Could you filter the data below down to the lines that hold the word "Select"?

[Stored data entries]
______
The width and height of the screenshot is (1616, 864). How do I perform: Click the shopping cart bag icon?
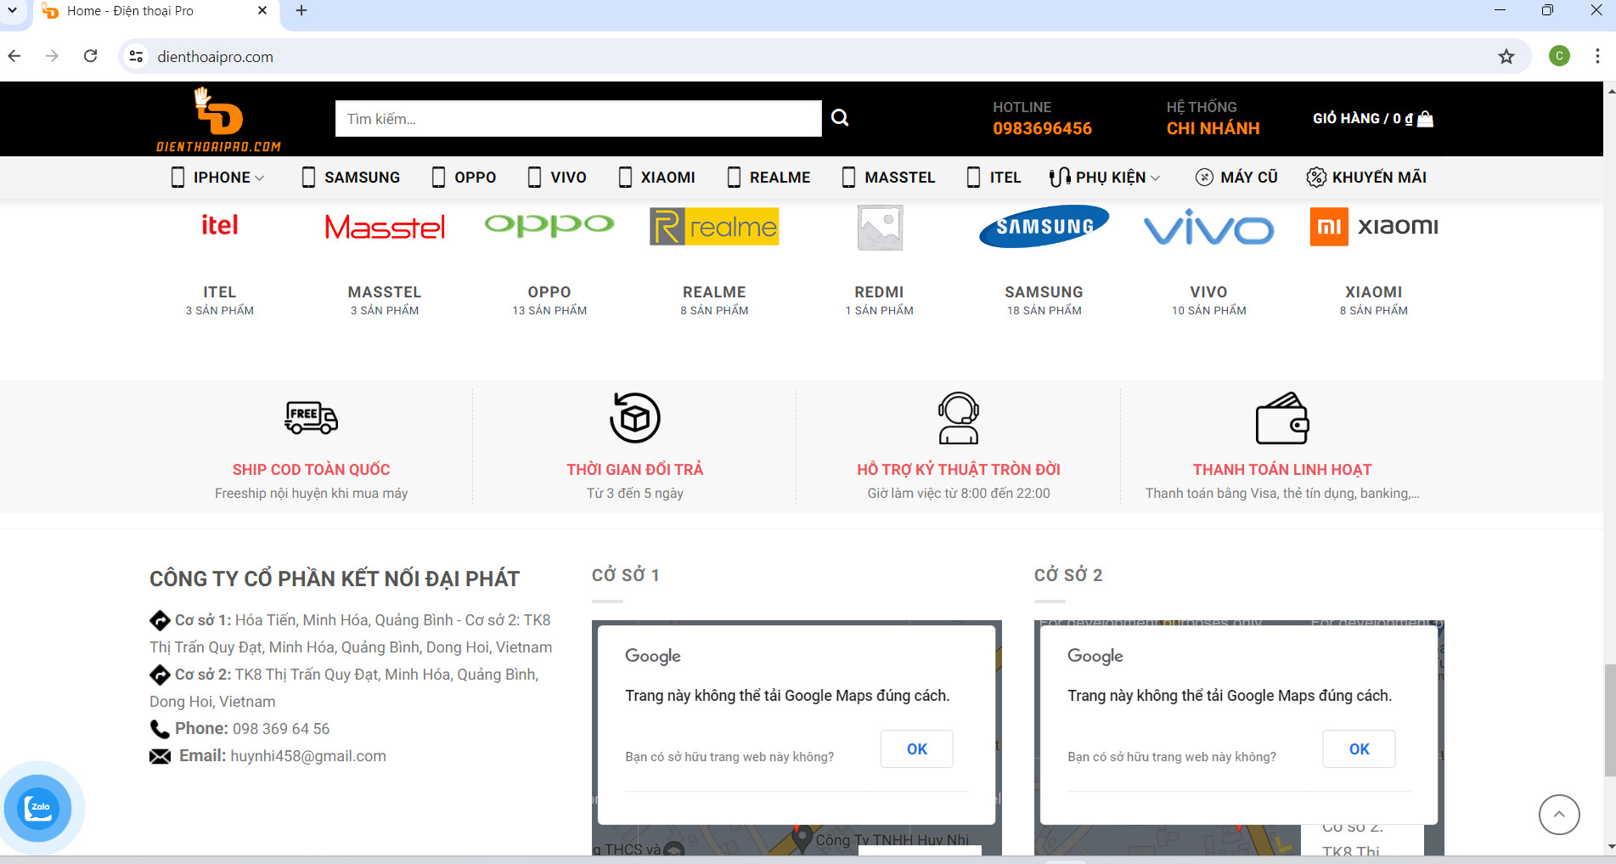tap(1426, 119)
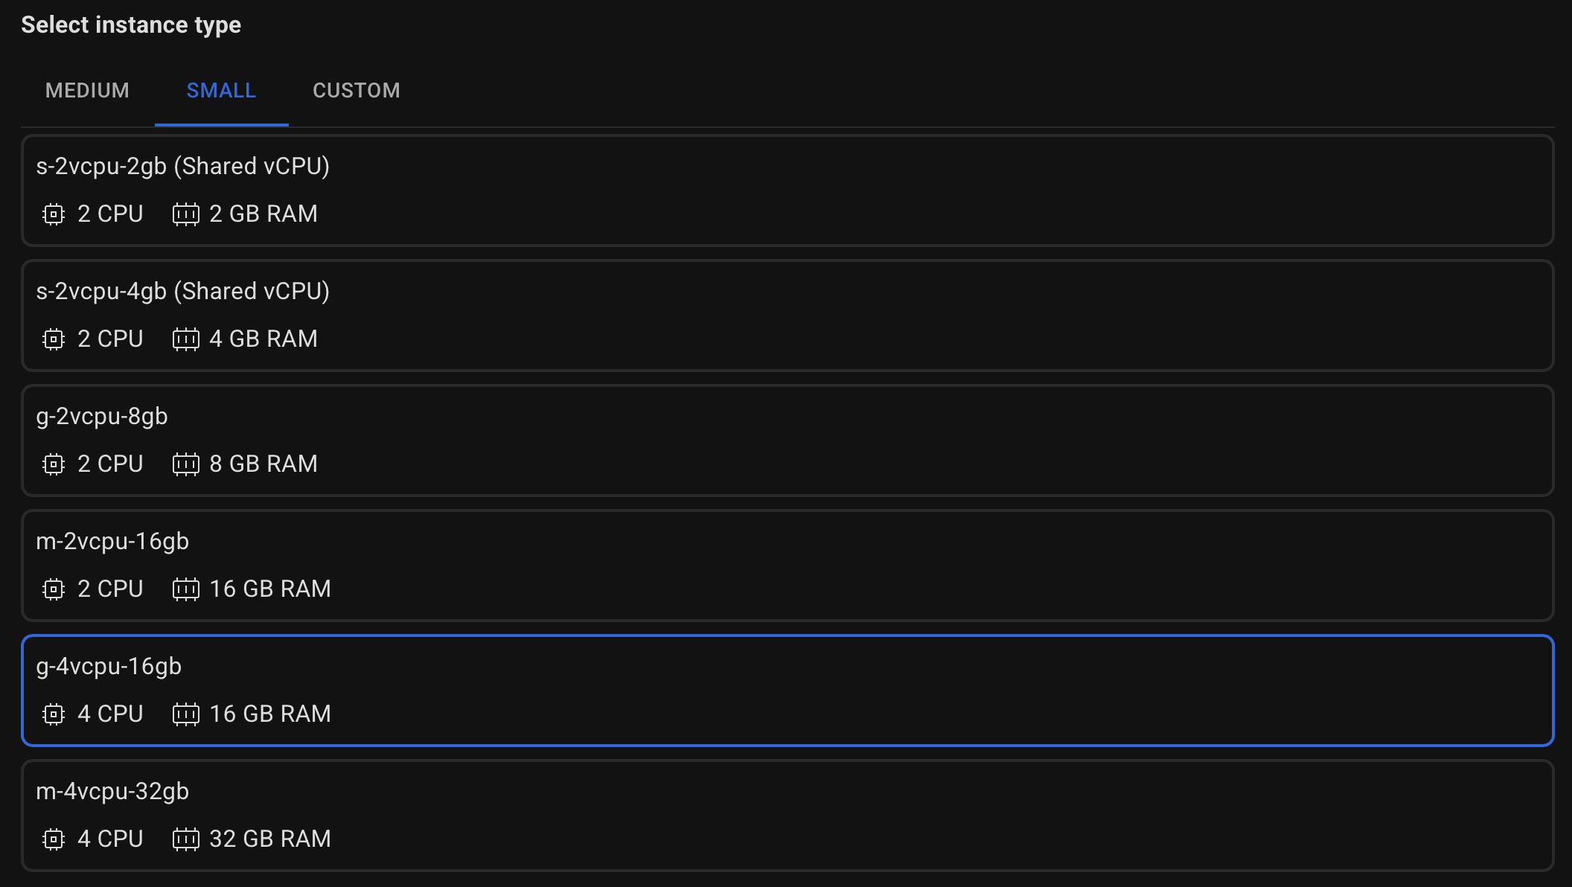Click the 32 GB RAM label
Image resolution: width=1572 pixels, height=887 pixels.
tap(270, 839)
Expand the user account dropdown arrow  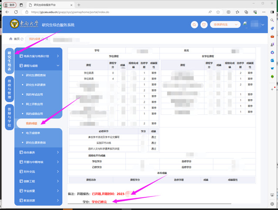(263, 25)
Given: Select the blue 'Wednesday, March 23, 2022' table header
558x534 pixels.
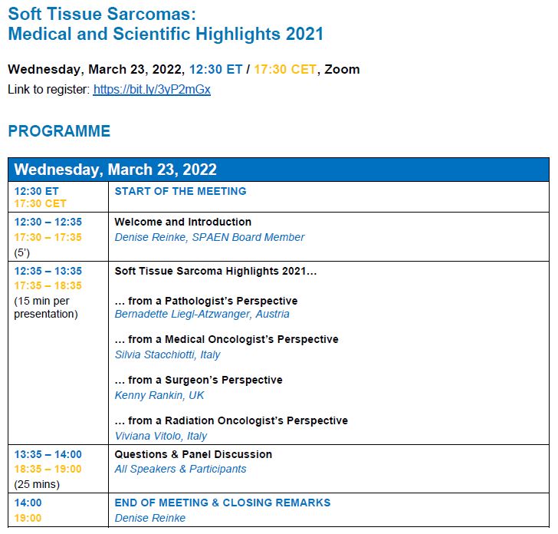Looking at the screenshot, I should tap(116, 170).
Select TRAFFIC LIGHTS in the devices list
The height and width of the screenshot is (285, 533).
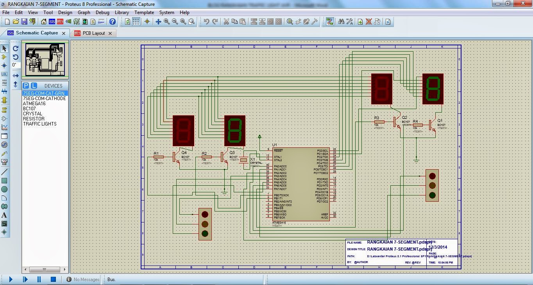[x=39, y=124]
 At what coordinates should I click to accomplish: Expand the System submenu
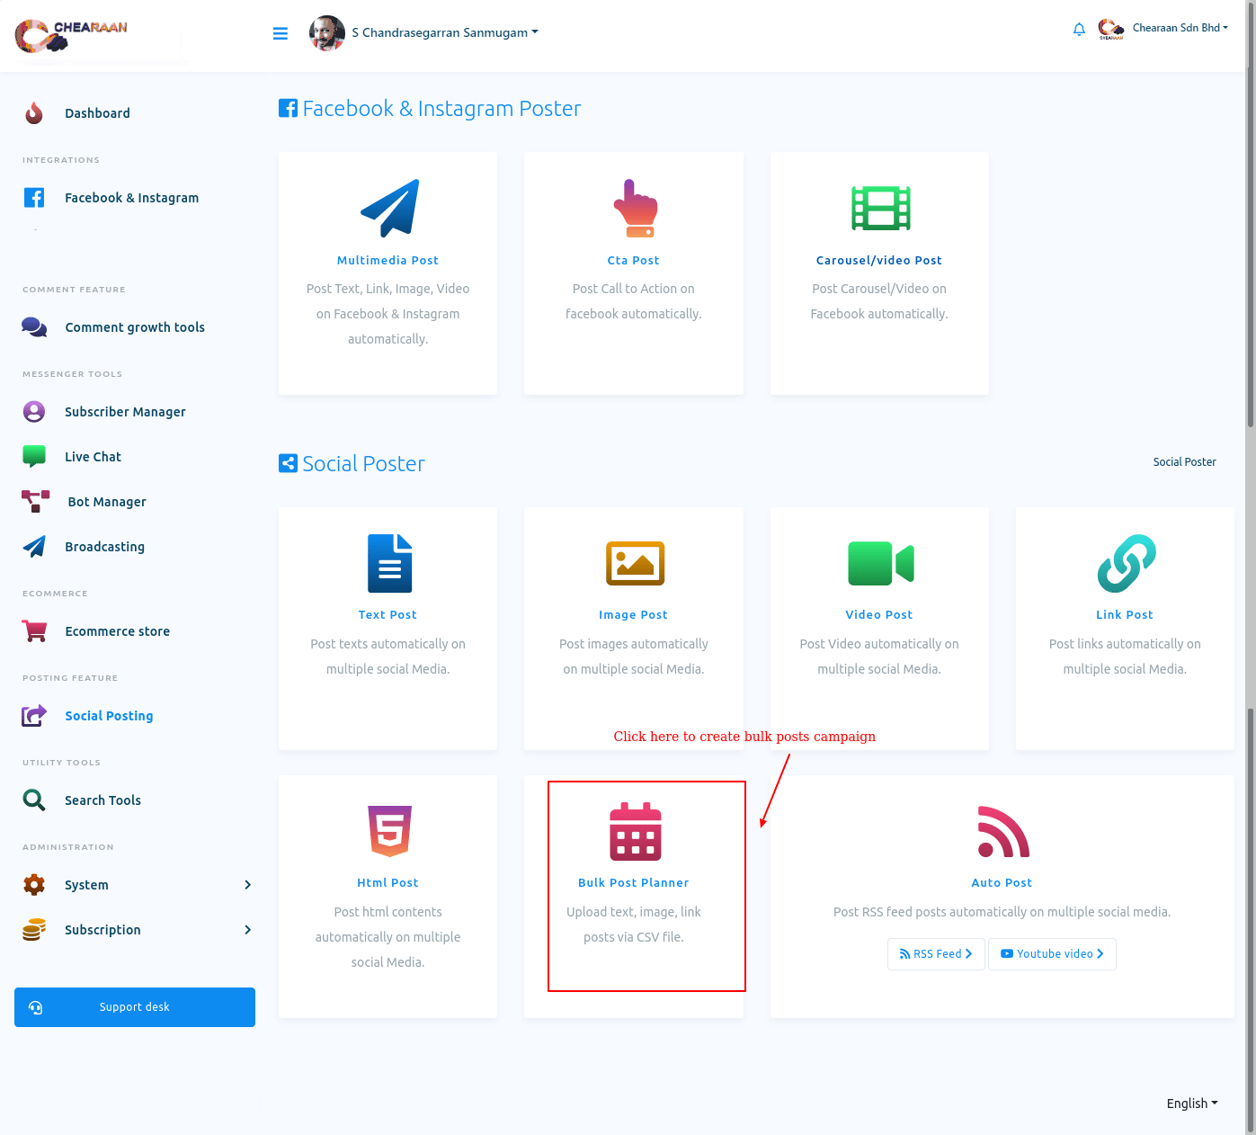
______
◆ EXERCISE RESULT:
Given: Select the blue 'Wednesday, March 23, 2022' table header
Select TRAFFIC LIGHTS in the devices list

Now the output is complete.